Ninja Gaiden III: The Ancient Ship of Doom

Ninja Gaiden III: The Ancient Ship of Doom
North American NES box art
DeveloperTecmo
Publishers
DirectorMasato Kato
WritersM. Akama
Masato Kato
ComposersHiroshi Miyazaki
Kaori Nakabai
Rika Shigeno
SeriesNinja Gaiden
PlatformsNES, Atari Lynx
ReleaseNES
  • JP: June 21, 1991
  • NA: August 1991
Lynx
GenrePlatform
ModeSingle-player

Ninja Gaiden III: The Ancient Ship of Doom is a 1991 platform game developed and published by Tecmo for the Nintendo Entertainment System (NES). It was later ported to the Atari Lynx by Atari Corporation in 1993, and was also re-released as part of Tecmo's Ninja Gaiden Trilogy Super NES compilation in 1995. Long after, it was released for the Virtual Console service in North America in 2008 for the Wii and in 2013 for the Nintendo 3DS. It was designed by Masato Kato, who took over for Hideo Yoshizawa, the designer of the first two games in the NES series.

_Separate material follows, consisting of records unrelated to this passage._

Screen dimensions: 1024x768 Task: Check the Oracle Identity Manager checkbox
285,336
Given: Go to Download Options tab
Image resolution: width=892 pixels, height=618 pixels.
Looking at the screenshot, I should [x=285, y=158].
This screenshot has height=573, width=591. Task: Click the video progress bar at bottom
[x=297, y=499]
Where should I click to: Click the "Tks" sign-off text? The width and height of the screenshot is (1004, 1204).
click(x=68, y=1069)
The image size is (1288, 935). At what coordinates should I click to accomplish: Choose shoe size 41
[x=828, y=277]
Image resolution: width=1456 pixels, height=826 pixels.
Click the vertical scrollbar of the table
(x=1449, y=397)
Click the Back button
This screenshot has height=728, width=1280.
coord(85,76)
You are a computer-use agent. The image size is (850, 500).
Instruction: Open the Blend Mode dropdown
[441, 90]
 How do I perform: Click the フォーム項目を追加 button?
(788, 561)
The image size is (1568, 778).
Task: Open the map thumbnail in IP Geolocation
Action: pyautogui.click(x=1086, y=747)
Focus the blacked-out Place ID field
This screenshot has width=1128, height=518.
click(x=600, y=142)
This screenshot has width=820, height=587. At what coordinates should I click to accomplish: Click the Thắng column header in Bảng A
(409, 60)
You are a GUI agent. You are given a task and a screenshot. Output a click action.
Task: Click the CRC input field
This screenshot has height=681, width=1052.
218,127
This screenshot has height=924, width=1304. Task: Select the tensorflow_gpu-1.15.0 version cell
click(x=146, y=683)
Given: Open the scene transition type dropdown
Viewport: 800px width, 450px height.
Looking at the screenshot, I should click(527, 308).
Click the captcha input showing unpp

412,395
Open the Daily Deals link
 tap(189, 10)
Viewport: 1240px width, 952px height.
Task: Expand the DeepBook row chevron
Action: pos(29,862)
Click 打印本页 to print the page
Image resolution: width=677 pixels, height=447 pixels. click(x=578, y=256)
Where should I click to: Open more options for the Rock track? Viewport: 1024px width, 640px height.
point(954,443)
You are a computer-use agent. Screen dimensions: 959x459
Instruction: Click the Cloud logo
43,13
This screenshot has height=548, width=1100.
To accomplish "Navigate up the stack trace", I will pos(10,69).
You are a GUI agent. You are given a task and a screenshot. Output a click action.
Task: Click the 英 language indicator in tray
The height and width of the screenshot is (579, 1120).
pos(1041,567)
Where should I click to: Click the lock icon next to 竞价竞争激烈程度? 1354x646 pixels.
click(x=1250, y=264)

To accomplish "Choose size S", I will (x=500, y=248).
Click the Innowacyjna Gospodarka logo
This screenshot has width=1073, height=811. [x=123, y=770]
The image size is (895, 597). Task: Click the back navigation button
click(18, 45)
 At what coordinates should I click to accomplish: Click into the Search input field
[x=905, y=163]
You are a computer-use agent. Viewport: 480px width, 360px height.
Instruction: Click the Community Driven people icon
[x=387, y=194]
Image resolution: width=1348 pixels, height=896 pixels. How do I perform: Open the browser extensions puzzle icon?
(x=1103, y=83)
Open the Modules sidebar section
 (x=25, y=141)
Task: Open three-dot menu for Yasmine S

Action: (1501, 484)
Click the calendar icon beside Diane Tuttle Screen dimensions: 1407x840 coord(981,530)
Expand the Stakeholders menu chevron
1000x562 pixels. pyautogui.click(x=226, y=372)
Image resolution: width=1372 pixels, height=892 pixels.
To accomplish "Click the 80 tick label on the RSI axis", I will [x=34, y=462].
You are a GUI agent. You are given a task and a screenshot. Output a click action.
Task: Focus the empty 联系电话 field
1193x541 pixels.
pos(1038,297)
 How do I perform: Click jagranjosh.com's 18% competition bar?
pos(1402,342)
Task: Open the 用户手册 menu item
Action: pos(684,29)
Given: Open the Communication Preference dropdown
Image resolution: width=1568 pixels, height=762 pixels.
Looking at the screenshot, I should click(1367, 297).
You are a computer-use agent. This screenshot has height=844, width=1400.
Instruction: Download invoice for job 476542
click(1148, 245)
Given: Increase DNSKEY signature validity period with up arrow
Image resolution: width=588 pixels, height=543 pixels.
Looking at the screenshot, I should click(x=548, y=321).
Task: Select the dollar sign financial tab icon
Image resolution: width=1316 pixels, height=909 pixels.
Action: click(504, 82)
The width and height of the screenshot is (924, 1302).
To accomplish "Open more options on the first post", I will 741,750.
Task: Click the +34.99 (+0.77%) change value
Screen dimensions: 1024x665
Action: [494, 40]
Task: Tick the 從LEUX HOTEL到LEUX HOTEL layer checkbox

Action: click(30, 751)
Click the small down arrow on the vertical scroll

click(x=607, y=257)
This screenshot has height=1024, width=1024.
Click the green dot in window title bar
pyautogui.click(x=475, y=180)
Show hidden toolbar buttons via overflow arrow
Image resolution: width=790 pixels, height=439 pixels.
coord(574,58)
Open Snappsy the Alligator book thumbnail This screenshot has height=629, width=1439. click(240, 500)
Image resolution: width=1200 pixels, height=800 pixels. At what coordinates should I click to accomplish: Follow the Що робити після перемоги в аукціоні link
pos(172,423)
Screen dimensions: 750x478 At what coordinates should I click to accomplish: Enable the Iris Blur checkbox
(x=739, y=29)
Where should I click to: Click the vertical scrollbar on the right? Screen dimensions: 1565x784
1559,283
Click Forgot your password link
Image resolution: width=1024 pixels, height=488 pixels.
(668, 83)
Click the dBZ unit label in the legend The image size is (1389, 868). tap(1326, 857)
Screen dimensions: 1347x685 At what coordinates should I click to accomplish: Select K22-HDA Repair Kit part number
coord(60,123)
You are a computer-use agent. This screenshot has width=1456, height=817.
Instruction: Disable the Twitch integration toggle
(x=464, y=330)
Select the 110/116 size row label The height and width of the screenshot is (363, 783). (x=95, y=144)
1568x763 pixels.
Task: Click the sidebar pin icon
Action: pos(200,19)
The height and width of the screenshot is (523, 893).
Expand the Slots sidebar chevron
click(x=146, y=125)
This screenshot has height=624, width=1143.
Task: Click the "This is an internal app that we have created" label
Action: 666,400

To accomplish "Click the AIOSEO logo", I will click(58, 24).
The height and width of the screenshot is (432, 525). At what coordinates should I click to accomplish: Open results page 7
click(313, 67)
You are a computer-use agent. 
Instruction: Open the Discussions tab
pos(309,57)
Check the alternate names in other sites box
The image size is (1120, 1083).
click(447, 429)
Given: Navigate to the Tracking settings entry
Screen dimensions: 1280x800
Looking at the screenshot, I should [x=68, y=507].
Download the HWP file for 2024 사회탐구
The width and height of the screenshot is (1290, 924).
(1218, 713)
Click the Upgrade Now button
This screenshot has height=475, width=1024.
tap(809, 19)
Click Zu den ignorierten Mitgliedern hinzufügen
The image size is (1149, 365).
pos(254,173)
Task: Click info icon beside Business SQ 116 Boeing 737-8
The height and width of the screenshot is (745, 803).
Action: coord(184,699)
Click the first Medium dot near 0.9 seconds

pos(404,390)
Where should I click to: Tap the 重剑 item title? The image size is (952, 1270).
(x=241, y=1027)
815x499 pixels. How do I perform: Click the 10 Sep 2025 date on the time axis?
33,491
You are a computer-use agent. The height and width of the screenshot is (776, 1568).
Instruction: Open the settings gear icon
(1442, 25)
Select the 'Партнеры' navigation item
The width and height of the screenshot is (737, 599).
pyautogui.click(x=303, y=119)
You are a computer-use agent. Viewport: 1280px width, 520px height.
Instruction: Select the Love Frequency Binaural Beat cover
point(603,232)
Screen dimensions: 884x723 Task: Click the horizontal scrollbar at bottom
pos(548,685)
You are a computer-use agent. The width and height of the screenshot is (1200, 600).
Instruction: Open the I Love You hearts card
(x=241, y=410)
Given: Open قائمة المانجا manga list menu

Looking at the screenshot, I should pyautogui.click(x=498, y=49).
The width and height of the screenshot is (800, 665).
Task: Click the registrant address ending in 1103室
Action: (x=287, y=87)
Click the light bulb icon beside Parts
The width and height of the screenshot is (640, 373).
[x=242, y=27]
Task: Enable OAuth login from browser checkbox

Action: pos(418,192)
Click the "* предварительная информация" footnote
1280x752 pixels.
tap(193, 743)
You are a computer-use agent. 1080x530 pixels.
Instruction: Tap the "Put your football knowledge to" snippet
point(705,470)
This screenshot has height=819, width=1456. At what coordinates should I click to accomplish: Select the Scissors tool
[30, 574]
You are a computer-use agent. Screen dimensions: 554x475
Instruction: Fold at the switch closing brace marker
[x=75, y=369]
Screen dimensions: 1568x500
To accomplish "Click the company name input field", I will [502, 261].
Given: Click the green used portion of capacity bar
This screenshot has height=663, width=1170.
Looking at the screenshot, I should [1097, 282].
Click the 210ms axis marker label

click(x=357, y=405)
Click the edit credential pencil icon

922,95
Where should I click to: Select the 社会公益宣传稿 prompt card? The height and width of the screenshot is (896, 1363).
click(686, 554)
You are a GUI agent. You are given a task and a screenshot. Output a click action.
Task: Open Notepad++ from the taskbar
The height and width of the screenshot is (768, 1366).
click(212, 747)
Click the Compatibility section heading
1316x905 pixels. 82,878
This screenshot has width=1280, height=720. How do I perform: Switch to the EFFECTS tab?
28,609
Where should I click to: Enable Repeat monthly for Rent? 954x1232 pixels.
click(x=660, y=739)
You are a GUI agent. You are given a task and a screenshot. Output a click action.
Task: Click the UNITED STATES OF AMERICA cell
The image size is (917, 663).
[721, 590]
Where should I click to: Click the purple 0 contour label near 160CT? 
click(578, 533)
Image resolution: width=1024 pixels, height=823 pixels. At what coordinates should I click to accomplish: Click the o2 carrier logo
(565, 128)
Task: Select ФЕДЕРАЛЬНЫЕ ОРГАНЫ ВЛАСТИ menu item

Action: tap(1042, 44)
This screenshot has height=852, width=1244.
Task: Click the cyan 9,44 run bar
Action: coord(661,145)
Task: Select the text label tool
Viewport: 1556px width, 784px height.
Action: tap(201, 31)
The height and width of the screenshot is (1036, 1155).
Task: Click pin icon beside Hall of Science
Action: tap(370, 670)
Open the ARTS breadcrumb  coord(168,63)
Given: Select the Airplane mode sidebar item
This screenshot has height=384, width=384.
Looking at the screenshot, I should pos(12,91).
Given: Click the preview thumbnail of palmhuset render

The game is the third installment of the Ninja Gaiden trilogy in terms of release, but is chronologically set between the first two games in the series, Ninja Gaiden and Ninja Gaiden II: The Dark Sword of Chaos. Although the American box art and in-game dialogue suggests that the game takes place years after the first game, The Dark Sword of Chaos supposedly takes place one year after the first, while the Japanese version takes place in between the first two games; the ending screen briefly makes mention of this. The player controls Ryu Hayabusa as he is framed for the murder of Irene Lew and investigates the circumstances behind her death. He eventually discovers a plan by CIA agent Foster and another person named Clancy to utilize an interdimensional rift to create and control a race of energy-infused superhuman mutants. The game features similar gameplay to its previous two Ninja Gaiden titles and includes some new features such as the ability to hang overhead from pipes and sword power-ups.

As with the previous titles, Ninja Gaiden III received mostly positive reviews from critics. Early reviews praised the game for its plot, gameplay, and difficulty; later reviews criticized the plot, level designs, and the game's difficulty level, in which the North American version was intentionally made harder than the Japanese version through limited continues, stronger enemies, and omission of a password system. The Atari Lynx port, while receiving general praise for graphics and controls, received poor reception for its sound and for the inability for players to see characters and items, attributing it to the Lynx's small screen.